アドラーの目的論で考えると、「付き合いで飲む」というのは言い訳であり、本当は飲みたいか、または人間関係を壊したくないから飲んでいる」 ということになります。

しかし、本当に自分の価値観に沿って生きるなら、「飲みたくないなら飲まない」「本当の仲間なら飲まなくても問題ない」 という姿勢を持つことが、アドラー的な自己決定の在り方です。

結局のところ、「付き合い飲み」という考え方を見直すことで、本当の自分の選択 に気づけるのではないでしょうか。
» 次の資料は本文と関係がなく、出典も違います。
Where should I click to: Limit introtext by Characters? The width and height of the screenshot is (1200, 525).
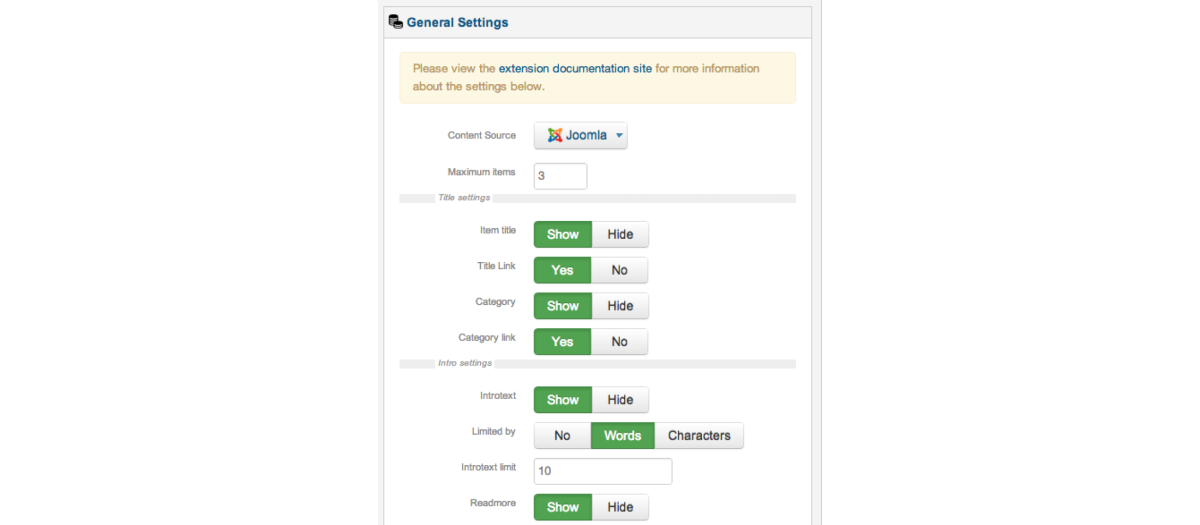click(699, 436)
コラム③:お酒を飲み過ぎると、何故ビタミンB1が不足するのか?

お酒を飲み過ぎると ビタミンB1(チアミン) が不足する理由はいくつかあります。

1. アルコールがビタミンB1の吸収を阻害する

ビタミンB1は小腸の粘膜から吸収されますが、アルコールはこの吸収プロセスを阻害します。
特に慢性的に大量のアルコールを摂取すると、腸内のビタミンB1輸送機能が低下し、食事から十分に摂取していても吸収できなくなります。

2. アルコール代謝にビタミンB1が大量に使われる

アルコールは肝臓で以下のように分解されます。

  1. エタノール(アルコール)アセトアルデヒド(有害)
  2. アセトアルデヒド酢酸(無害化)

この過程で、肝臓はエネルギーを大量に消費しますが、ビタミンB1はこのエネルギー代謝に必須の役割を持っています。
特に、クエン酸回路(TCA回路)やピルビン酸代謝に関与 しており、アルコールを分解するためにビタミンB1の消費量が増加します。
結果として、体内のビタミンB1が不足しやすくなります。

3. アルコール依存症の人は食事が偏りがち

慢性的にお酒を飲んでいる人の多くは、食生活が乱れがちであり、炭水化物中心でビタミンB1を含む食品(豚肉、大豆、玄米など)を十分に摂取できていない ことが多いです。また、食事の代わりにアルコールを摂取する人もいるため、ビタミンB1の供給源が不足しがちです。

4. 尿からの排出が増える

アルコールは利尿作用が強く、水分と一緒に ビタミンB1を含む水溶性ビタミンの排出を促進 します。特に、大量飲酒をすると尿の量が増え、ビタミンB1が体外に流れ出やすくなる ため、さらに不足しやすくなります。

5. 肝機能の低下による代謝障害

長期間の飲酒は肝臓にダメージを与え、肝機能が低下します。
肝臓はビタミンB1を活性型に変換する働きを持っているため、肝機能が落ちると ビタミンB1をうまく利用できなくなります

まとめ

お酒を飲みすぎるとビタミンB1が不足する主な理由は:

  1. アルコールが小腸での吸収を阻害する
  2. アルコール代謝のためにビタミンB1が大量に消費される
  3. 食事が偏り、ビタミンB1の摂取量が不足しがち
  4. アルコールの利尿作用で尿から排出されやすい
  5. 肝機能の低下でビタミンB1の代謝が悪化する

したがって、お酒をよく飲む人は、ビタミンB1を意識的に摂取することが重要 です。
特に 豚肉、大豆、玄米、ナッツ類 などを積極的に食べることが推奨されます。